## PROBLEM REQUIREMENTS
Reproduce, without alteration, every line of the data; exclude the images.

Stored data
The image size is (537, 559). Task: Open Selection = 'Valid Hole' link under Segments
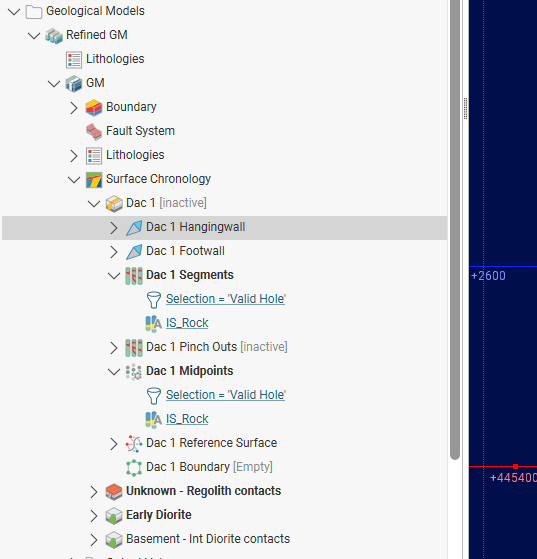pos(226,299)
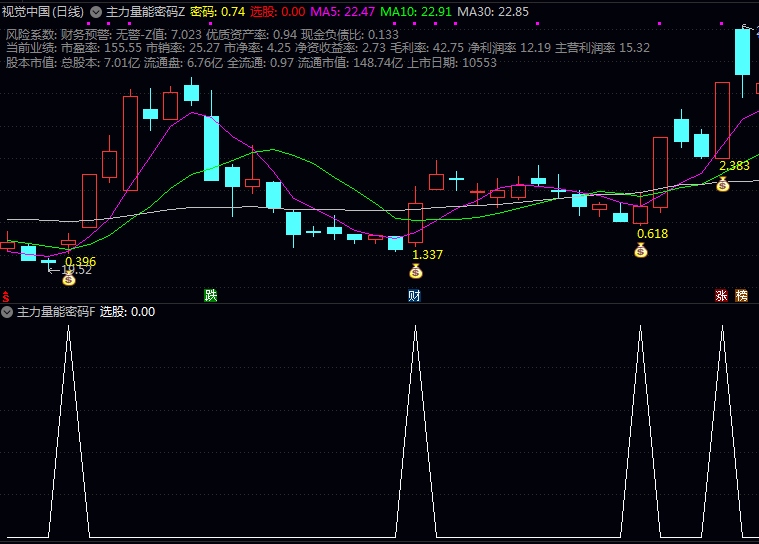
Task: Click the money bag icon below 2.383
Action: (723, 184)
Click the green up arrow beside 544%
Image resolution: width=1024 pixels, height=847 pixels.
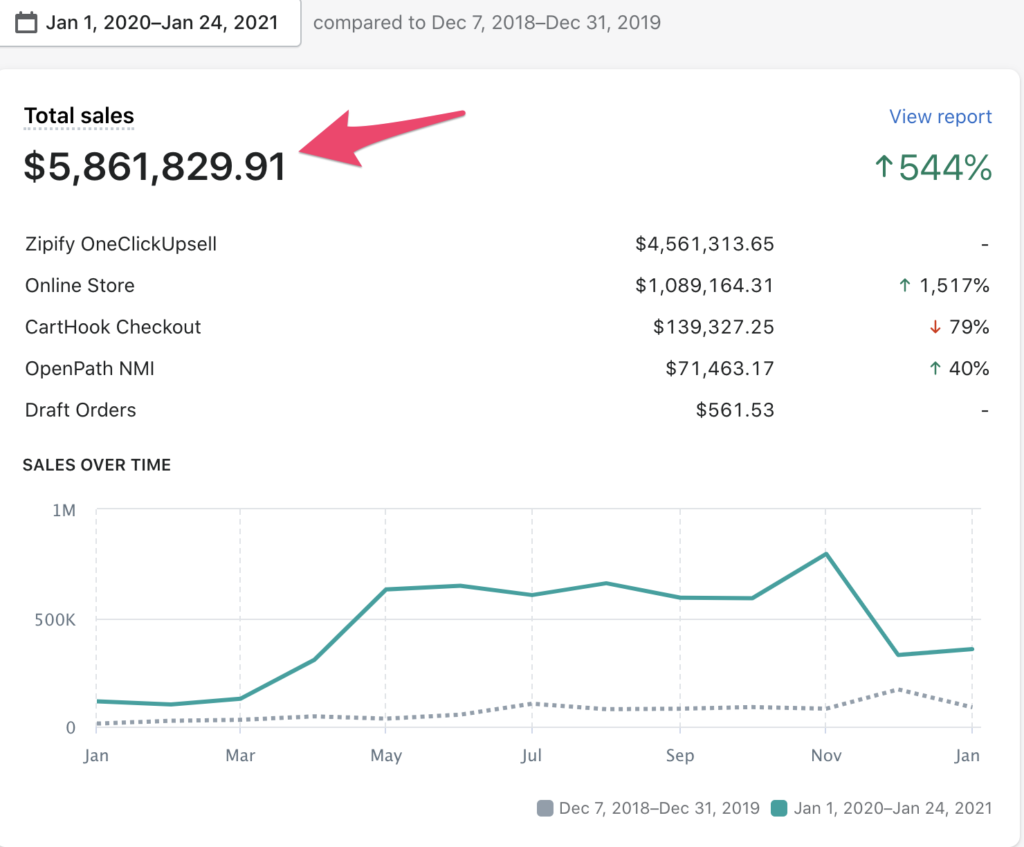[882, 168]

## TASK OUTPUT
The image size is (537, 559). Task: Open Selection = 'Valid Hole' link under Segments
pos(226,299)
Task: Click the money bag icon below 2.383
Action: (723, 184)
Click the green up arrow beside 544%
Image resolution: width=1024 pixels, height=847 pixels.
[882, 168]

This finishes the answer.